De repente, uma revelação horripilante arrebentou clara como o dia, fazendo meu intestino se revirou ainda mais, um frio gélido se espalhando por todo meu corpo.

Aquele nome me perseguia. O livro Magia da Alma que peguei da Biblioteca era escrito por Omnix Beytran, o cavaleiro que encontrei tem esse nome, o Flamel já falava sobre ele. Não havia mais nenhum outro...

Será que havia alguém me manipulando, observando cada passo meu desde que entrei nesse corpo? Fui inocente de acreditar que poderia fazer o meu caminho livre, justo quando mal sei como parar aqui? Eu...

— Flamel? — Violette inclinou a cabeça para o lado, pensativa, em um gesto tão fofo que me fez relaxar um pouco. Suspirei e sorri, mas então...

Então seus olhos brilharam. Naqueles olhos cintilantes, que usualmente me encaravam com tanto desejo, não vi carinho algum, o rubor das bochechas desaparecendo para me encarar com um rosto pálido e afiado.

De suas írises iluminadas, uma névoa escura surgiu, densa e esguia. Naqueles olhos sempre tão animados e traquinas comigo, vi suspeita. Vi um medo gutural, do tipo capaz de me atacar primeiro para se defender de um possível perigo.

Não sabia explicar como um rosto apático podia soar tão agressivo e perigoso. Era o mesmo sentimento que tive quando tentei fugir dela após ser pego treinando magia da alma. Meu corpo clamava para fugir. Por quê? Ela estava lá, imóvel, sem ter feito nada, mas meus instintos gritavam perigo. Por quê?...

De repente, vi, no centro daquela escuridão sufocante, como se adentrasse em sua mente, uma pequena Violette sentada numa cama, a cabeça escondida nos joelhos em volta do grosso cobertor. Ela chorava, chorava e chorava... Até que alguém bateu na porta, e...

Antes que pudesse encontrar uma resposta, seus olhos se apagaram e recuperaram o brilho natural, como um quarto que tem a luz artificial da lâmpada apagada para ter as janelas abertas e receber a luz do Sol brilhar em seu resplendor.

Minha respiração, que estava presa com o peso daqueles sentimentos, se soltou e ofeguei profundamente. O rosto dela recuperou a cor, mostrando uma vida pura, tão linda e imprevisível quanto os cabelos soltos e espalhados sobre os ombros, cuja espontaneidade e liberdade combinavam muito mais com a Violette alegre.

Apesar da tranquilidade retornando ao peito, aquilo foi intenso demais para mim. Minhas pernas ficaram bambas e caí no gramado perto da terra, sem energia.

Ouvi os passos da Violette correndo até mim. Ela tocou meu ombro e, quando abri meus olhos, a vi diante de mim, o rosto preocupado.

— Você está bem?!

Examinei seu olhar, perscrutei cada canto de seu rosto, e só achei preocupação. Susto. Medo, mas um medo doce, medroso, empático, como o medo que se tem ao ver sofrer uma pessoa muito amada. A escuridão de antes parecia como um pesadelo distante, do qual acordei e tudo que via era uma doce e preocupada Violette.

Ela repousou a mão no meu peito e o acariciou. O toque me fez arrepiar, as ondas de afeição se chocando contra a ansiedade remanescente no corpo, me fazendo estremecer como um choque térmico.
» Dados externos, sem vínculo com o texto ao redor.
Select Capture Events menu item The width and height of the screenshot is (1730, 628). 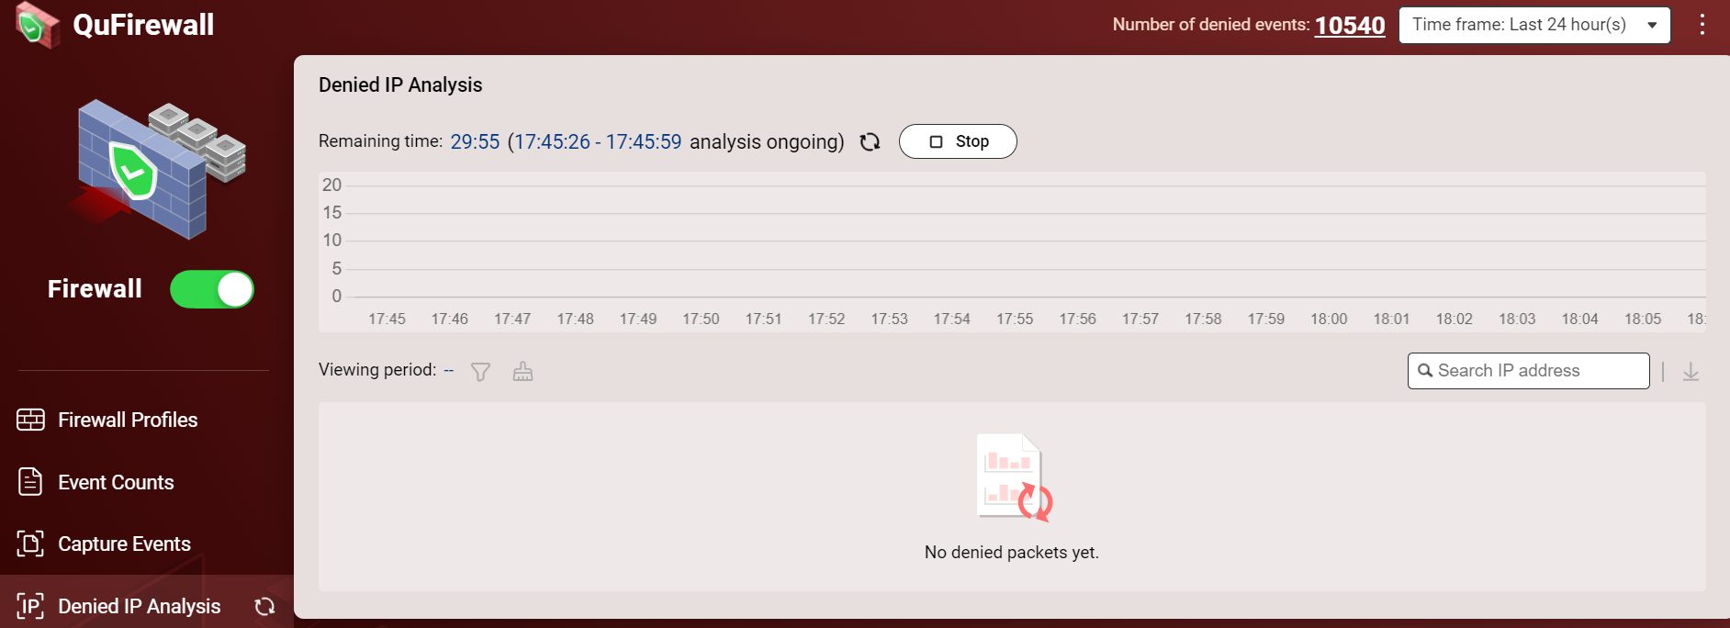coord(124,544)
— Eu- — tentei falar, mas algo me interrompeu subitamente. Uma eletricidade correu entre meu peito e a mão dela, como se ela me puxasse para si. Seus olhos se arregalaram, mostrando a mesma surpresa que a minha. — O que foi- — Outro puxão se fez ainda mais forte, como se fosse uma seringa puxando o interior do meu tórax para ela. 

Quando percebi, minha mana fluía para dentro dela, se espalhando pelas cavidades do corpo. Da mesma forma, a mana dela fluía através do meu, explorando a pele da barriga, o interior do meu torso, fluindo através dos órgãos...
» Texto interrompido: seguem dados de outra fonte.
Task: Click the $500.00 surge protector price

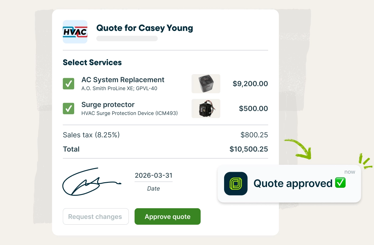Action: tap(253, 108)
Mas a mana dela era densa e forte, ardente, difícil de engolir. A forma como meu interior pegava fogo e rodopiava com ela era igual me sentia após virar um copo inteiro de rum. Aquele calor me envolveu a ponto de começar a suar.

O sentimento de roubou de tal forma que, quando a vi, ela já estava subindo no meu colo e me encarava com olhos ainda mais ferventes que sua mana, o cabelo desarrumado meio jogado no rosto a fazendo parecer ainda mais desesperada por mim.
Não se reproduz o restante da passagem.